MCMechanical Comprehension

Inclined Planes & Hydraulics

Ramps reduce the force needed to raise a load; hydraulic systems multiply force through pressure — both are just mechanical advantage with different hardware.

Formula Reference

  • Inclined plane MA: MA = length of ramp ÷ height of ramp
  • Effort on a ramp: Effort = Load × (height ÷ length) = Load ÷ MA
  • Work conservation: F × length of ramp = Load × height (ignoring friction)
  • Pascal's law: pressure is equal throughout a connected fluid (P₁ = P₂)
  • Hydraulic MA: MA = area of output piston ÷ area of input piston (A₂ ÷ A₁)
  • Hydraulic force output: F₂ = F₁ × (A₂ ÷ A₁)

What the ASVAB is testing

Inclined plane and hydraulics questions both test one core concept: force multiplication through geometry. The ASVAB presents a ramp, a wedge, a screw, or a hydraulic cylinder and asks you to calculate output force or mechanical advantage. The numbers are always clean — no guessing required if you use the right formula.

Inclined planes: the long-cut principle

A ramp reduces the effort needed to raise a load by spreading the work over a longer distance. The steeper the ramp, the closer it is to lifting straight up — MA approaches 1 and you gain nothing. The shallower the ramp, the easier the push — but the longer you have to push.

MA = ramp length ÷ ramp height

A ramp 10 feet long rising 2 feet has MA = 5. You push one-fifth the load's weight, but you push it 10 feet for a 2-foot rise.

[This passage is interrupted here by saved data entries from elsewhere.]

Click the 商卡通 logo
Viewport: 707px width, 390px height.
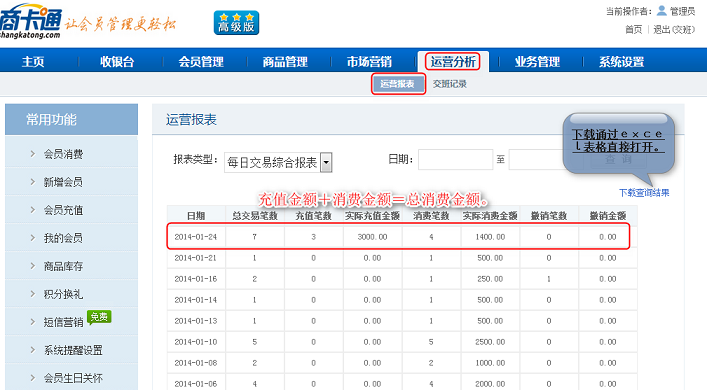click(x=31, y=21)

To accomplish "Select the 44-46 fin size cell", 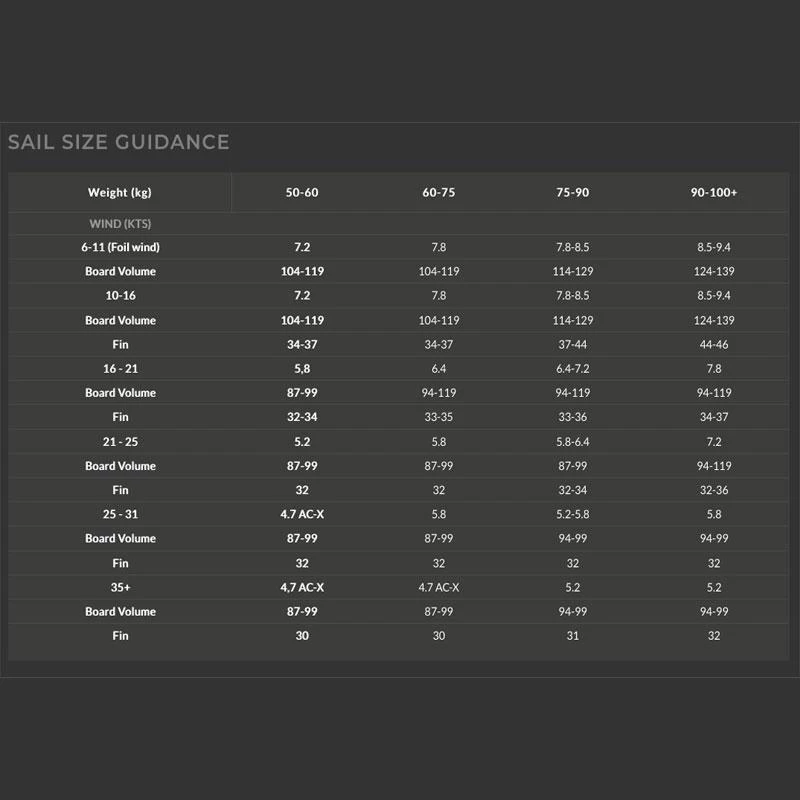I will 714,345.
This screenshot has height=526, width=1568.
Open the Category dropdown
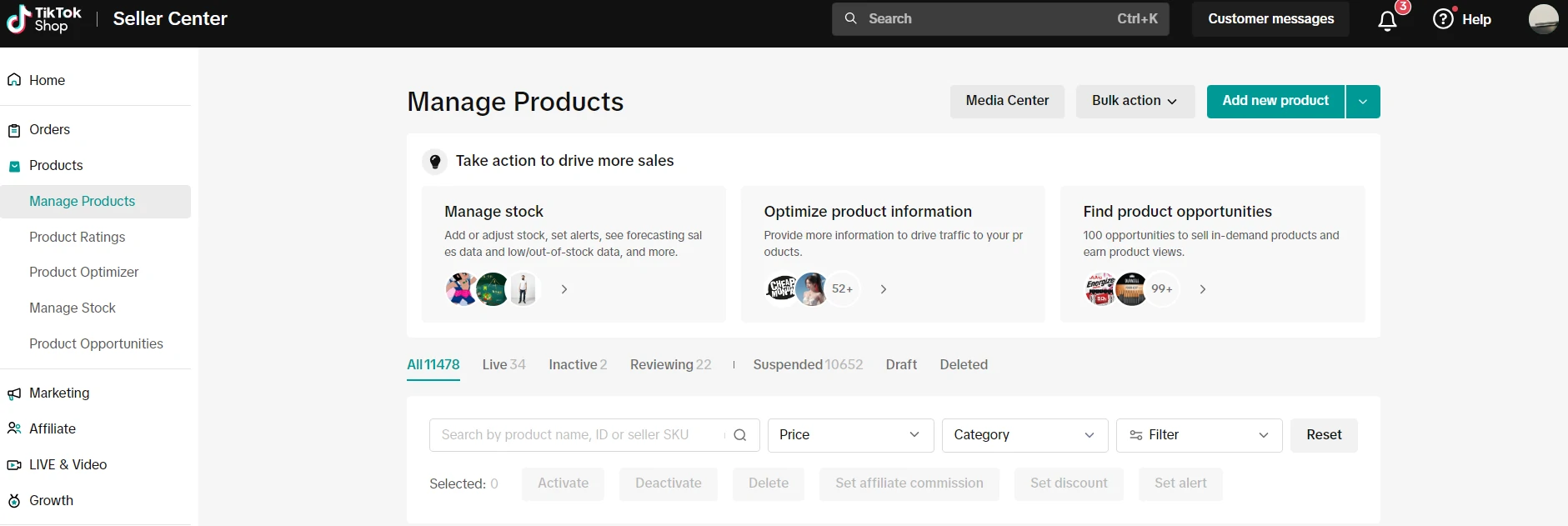click(x=1024, y=435)
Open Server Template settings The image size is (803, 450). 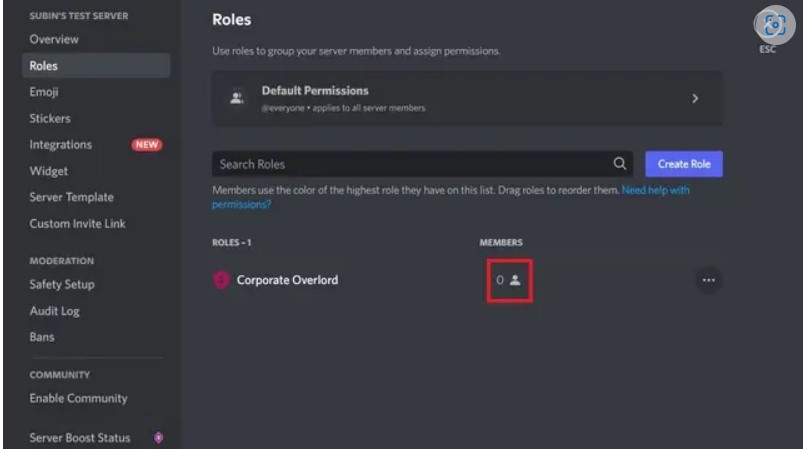72,197
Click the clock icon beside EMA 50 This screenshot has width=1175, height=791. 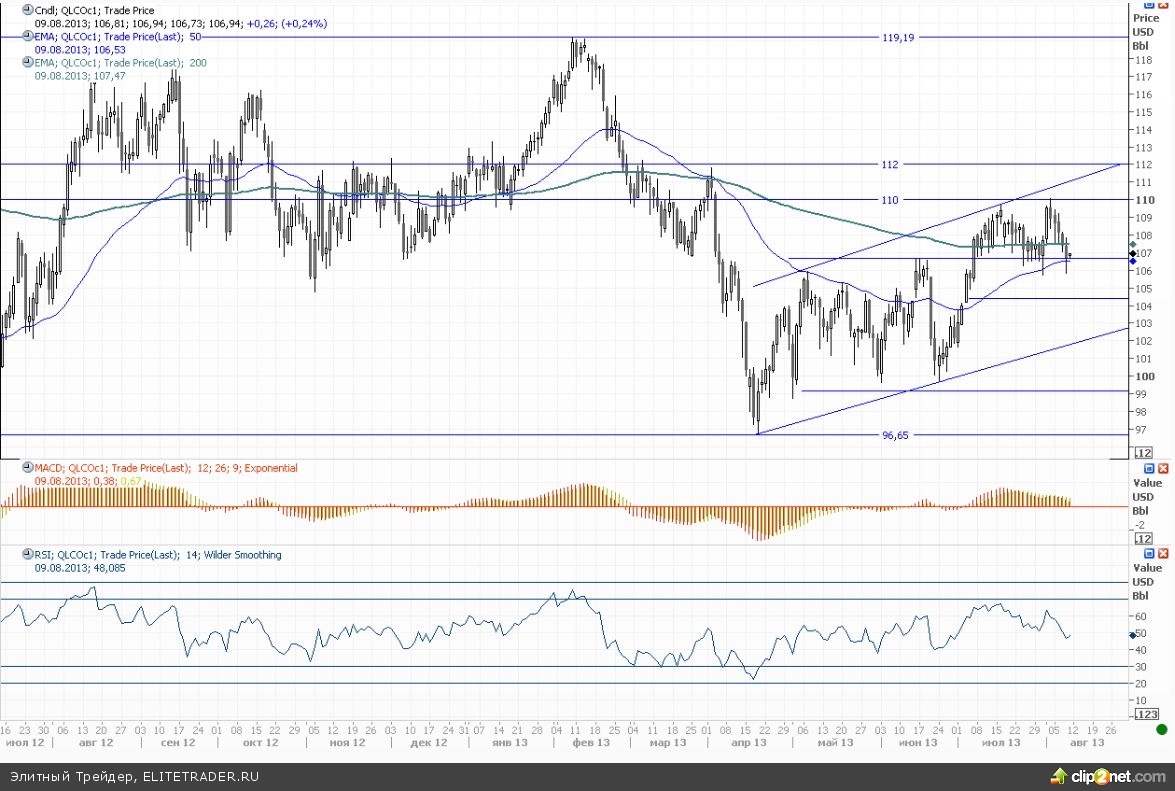(27, 36)
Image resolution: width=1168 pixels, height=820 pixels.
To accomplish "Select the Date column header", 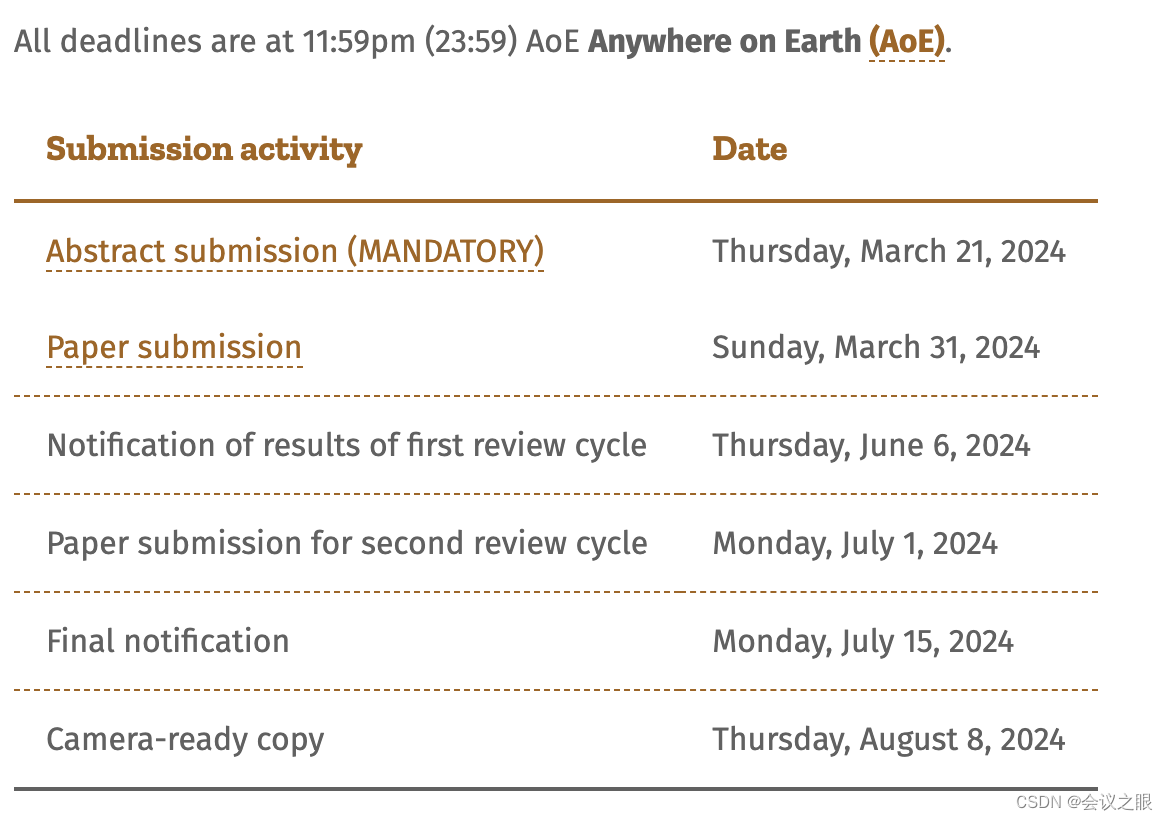I will pyautogui.click(x=749, y=149).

Wedge: Two inclined planes back-to-back. An axe splitting wood, a door stop, a zipper tooth — all wedges. MA = slant length ÷ width at the thick end. Longer and thinner = higher MA.

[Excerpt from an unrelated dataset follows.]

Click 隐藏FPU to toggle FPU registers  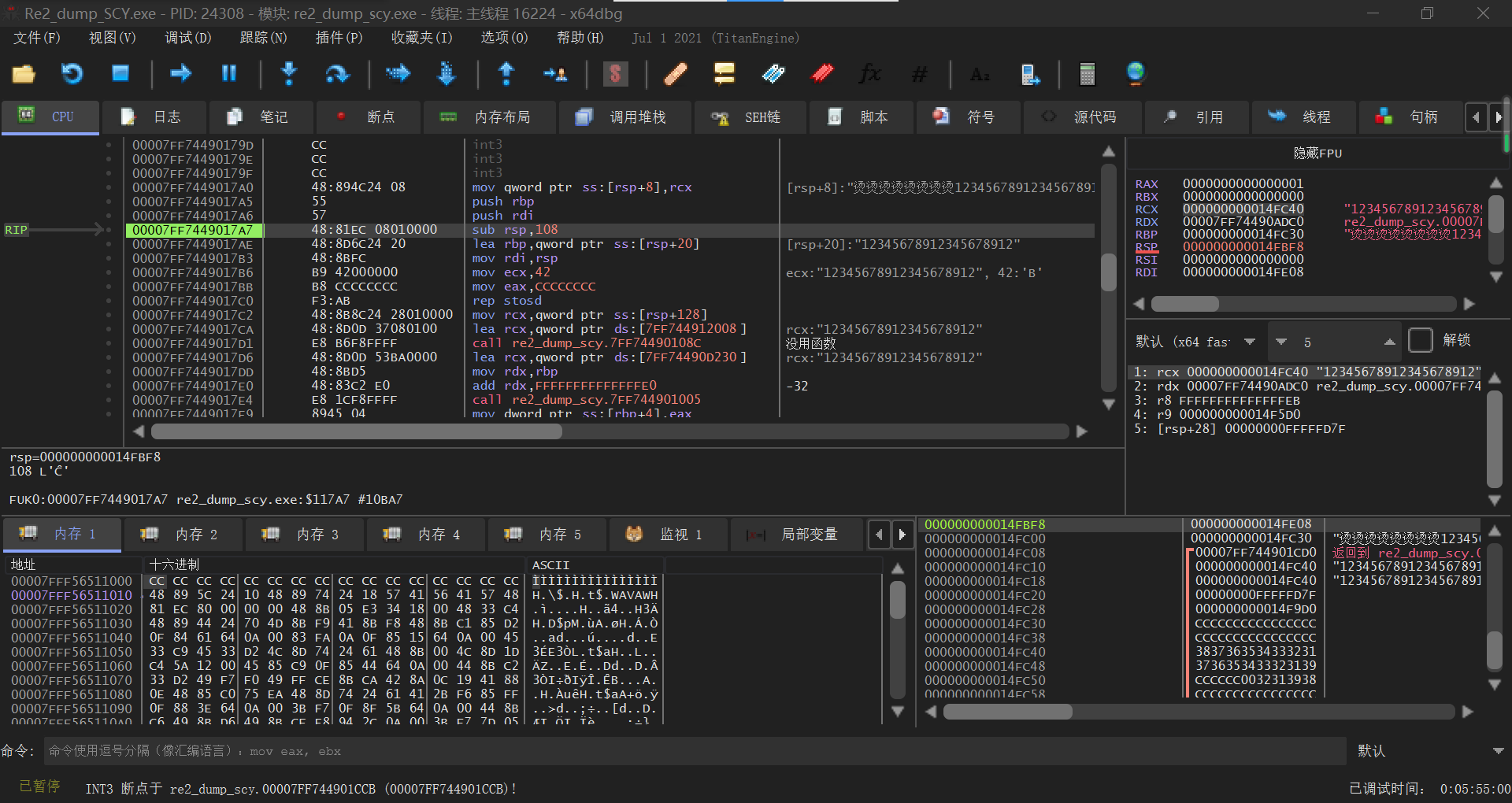pyautogui.click(x=1317, y=154)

Screw: An inclined plane wrapped into a helix. One turn of the screw advances the fastener one pitch. Fine-thread screws (more turns per inch) have higher MA and greater holding power; coarse threads advance faster.

Hydraulics: Pascal's law in practice

A hydraulic system uses an incompressible fluid to transmit force. When you push on a small piston, pressure (force per unit area) spreads equally throughout the fluid. That same pressure acts on a larger output piston, producing a proportionally larger force.

P = F₁ ÷ A₁ = F₂ ÷ A₂

Rearranged: F₂ = F₁ × (A₂ ÷ A₁)

A 10:1 area ratio gives 10:1 force multiplication. The catch: the input piston must travel 10 times as far as the output piston moves. Work in = work out (ideal system, no losses).

Real-world examples: automotive brake systems, hydraulic jacks, power-steering systems, construction equipment lifts.

The common trap on both topics

Both inclined planes and hydraulics require computing an area or length ratio before finding force. The most common mistake is plugging in the wrong dimension — using diameter instead of area for a piston, or height instead of ramp length for MA. Stop, identify what the question is giving you, convert if needed, then calculate.

Common Pitfalls

  • Using the height instead of the ramp length in the MA formula — MA is length ÷ height, not height ÷ length
  • Forgetting friction increases the actual effort needed on a real ramp beyond the ideal MA calculation
  • Confusing piston area with piston diameter — if given diameter, area = π × (d/2)² before computing MA
  • Assuming higher hydraulic MA gives free energy — the input piston must travel farther to move the output piston less
  • Treating wedges and screws as different from inclined planes — they're inclined planes wrapped or stacked

Worked Examples

Q1: A 600-lb engine is pushed up a ramp that is 12 feet long and 3 feet high. What is the ideal mechanical advantage, and how much force is required (ignore friction)?

Answer: MA = length ÷ height = 12 ÷ 3 = 4. Effort = Load ÷ MA = 600 ÷ 4 = 150 lb. The ramp multiplies force by 4, but the engine must travel 12 feet to rise just 3 feet.

Q2: A hydraulic jack has a small input piston with an area of 2 in² and a large output piston with an area of 20 in². A mechanic pushes down with 50 lb of force. How much force lifts the car?

Answer: MA = A₂ ÷ A₁ = 20 ÷ 2 = 10. Output force = 50 × 10 = 500 lb. Pressure at the input: P = 50 ÷ 2 = 25 psi. That same 25 psi acts on the output piston: 25 × 20 = 500 lb. Both routes confirm the answer.

Q3: A wedge is 8 inches long and 2 inches thick at the wide end. What is its mechanical advantage?

Answer: A wedge is an inclined plane — MA = length ÷ thickness = 8 ÷ 2 = 4. The wedge multiplies the driving force by 4 in the splitting direction. Longer, thinner wedges have higher MA and split more easily but require more driving distance.